Pour la formation restreinte, ces éléments sont constitutifs d’un manque de vigilance ayant permis au défaut de sécurité de perdurer durant plus de deux ans. Ce manque de vigilance est qualifié par la CNIL de manquement à l’obligation de sécurité, et non l’erreur humaine à l’origine de la vulnérabilité.

La publicité des sanctions, un automatisme ?

En réponse au manquement identifié, la formation restreinte a prononcé à l’encontre de la société une sanction d’un montant de 250 000 euros, au regard du nombre de données et de personnes concernées par la violation, et de sa durée. La formation restreinte a de plus décidé de rendre cette sanction publique.

Le RGPD ne comporte pas de dispositions relatives à la publication des sanctions.

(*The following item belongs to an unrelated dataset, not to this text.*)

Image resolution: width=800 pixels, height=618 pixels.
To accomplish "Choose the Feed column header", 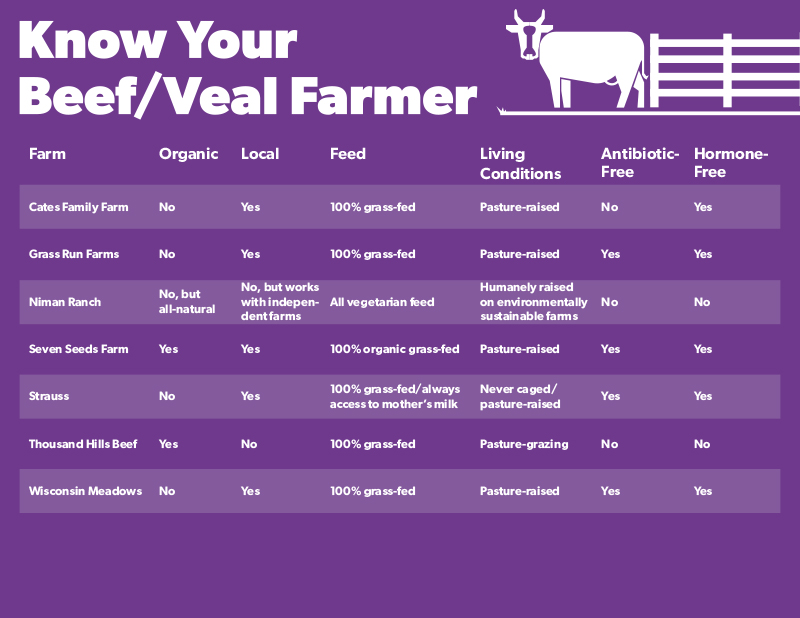I will pyautogui.click(x=348, y=154).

Ce point n’a pas non plus été abordé par le Groupe de travail de l’article 29 (G29) dans ses lignes directrices portant sur l’application et la fixation des amendes administratives au regard du RGPD (WP253).

La loi n°78-17 dite « loi Informatique et Libertés » prévoit en son article 47 que « la formation restreinte peut rendre publiques les mesures qu’elle prend », en ce compris les amendes administratives. Toutefois, ni la loi Informatique et Libertés, ni son décret d’application n°2005-1309 ne précisent les motifs sur lesquels la formation restreinte se fonde pour rendre publique une décision.

La formation restreinte justifie la publicité de la présente décision par trois motifs :

  • La « gravité du manquement précité » ;
  • Le « contexte actuel dans lequel se multiplient les incidents de sécurité » ;
  • La « nécessité de sensibiliser les responsables de traitements et les internautes quant aux risques pesant sur la sécurité des données ».

Le premier motif est cité dans le RGPD comme l’un des éléments devant être pris en compte lors de l’évaluation du montant d’une sanction pécuniaire (article 83 2. a) ). Ce n’est toutefois pas le cas des deux autres motifs.

Il convient de noter qu’en 2018, la formation restreinte a systématiquement invoqué ces deux derniers motifs pour justifier la publicité de sanctions pour manquement à l’obligation de sécurité. Les délibérations portant sur les sociétés UberOptical CenterDailymotion et Darty, ou encore l’association Alliance Française Paris Ile-de-France et l’Association pour le Développement des Foyers l’illustrent.

Le recours systématique à ces deux motifs peut interroger, car ils sont sans lien direct avec les entités mises en cause ou les faits qui leur sont reprochés. Cela pourrait ouvrir la voie à une publication systématique des sanctions pour manquement à l’obligation de sécurité, sans que ne soit prise en compte chaque situation particulière.